Im unternehmensweiten Informationsfluss

Die Modularisierung der technischen Dokumentation eröffnet weitere Möglichkeiten hinsichtlich der Verbesserung von Qualität und Abläufen. Die heutige Technik, die Organisation der IT-Systeme und die abteilungsübergreifende Zusammenarbeit ermöglichen eine Zusammenstellung der Betriebsanleitung so, dass sie die Maschine, die zum Kunden ausgeliefert wird, mit Typ, Baureihe et cetera exakt beschreibt. Die Qualität der Dokumentation verbessert sich durch Wiederverwendung der Module gegenüber dem regelmäßig neu erstellten Dokumentationstext. Zudem reduzieren sich die Erstellungskosten. Dies lässt sich einleuchtend erklären: Jeder neu erstellte Text kostet Zeit und damit Geld und ist in der Regel fehlerbehaftet. Deshalb durchläuft er eine Qualitätsprüfung, bevor er an den Kunden oder die Übersetzung ausgeliefert wird.

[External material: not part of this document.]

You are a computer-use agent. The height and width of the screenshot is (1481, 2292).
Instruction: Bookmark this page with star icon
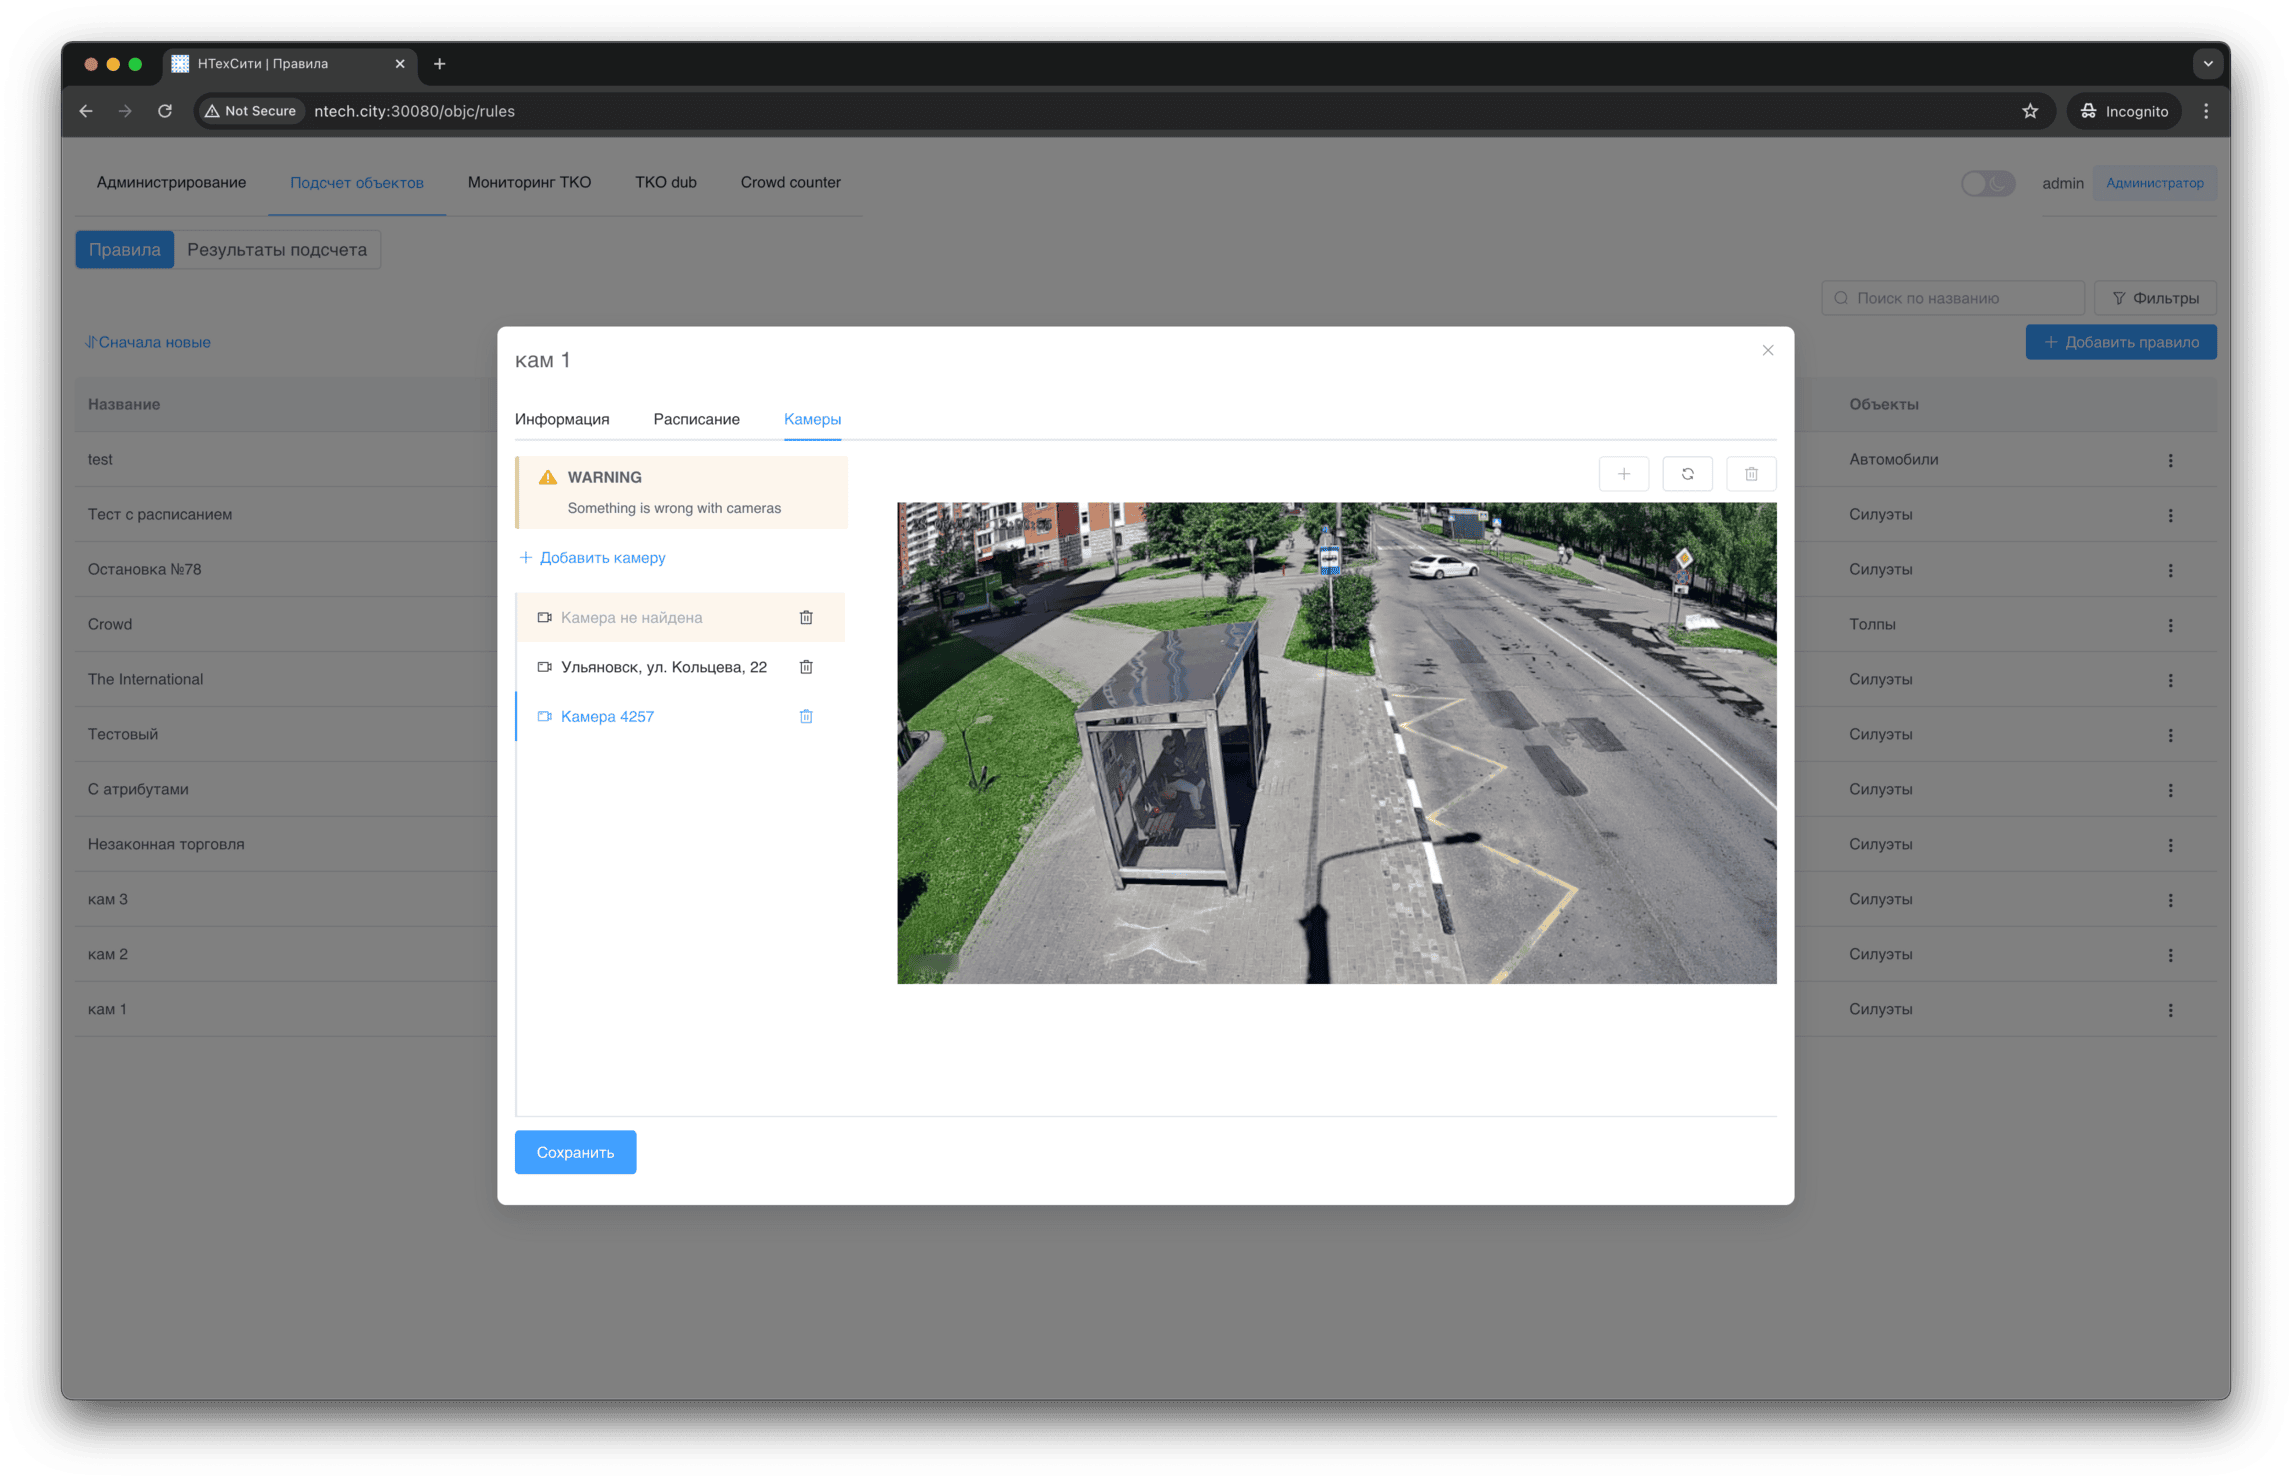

Zeit- und kostenintensive Texterstellung enfällt

Bei der Wiederverwendung entfallen die zeit- und kostenaufwendige Texterstellung und Prüfung. Es werden nur neu erstellte Texte geprüft und übersetzt. Dies reduziert zudem Übersetzungskosten. Aufgrund einer derartigen Organisation und Strukturierung der Dokumentation und der Nutzung heutiger im Kommunikations-Verbund befindlicher IT-Werkzeuge ist es möglich, dieselben Bausteine für die altbekannte Papierdokumentation sowie für moderne Medien wie Tablet oder Smartphone zu verwenden. Schon in einem frühen Stadium der Produktentwicklung können Prozessverbesserungen eingeleitet werden, weil:

  • der Baukastenbetrieb in der Konstruktion nachbereitet werden kann, um Dokumentationsmodule zu optimieren.
  • Kennzahlen belegen, dass Dokumentationsmodule überarbeitet werden müssen – dies aber nur nach Rücksprache mit der Konstruktion und dem Überarbeiten des Baukastensystems möglich ist. Hier wird ein gemeinsamer, durchgängiger und kontinuierlicher Verbesserungsprozess eingeleitet.
  • die Dokumentation, besonders die Betriebsanleitung, keinen Interpretationsspielraum lassen darf.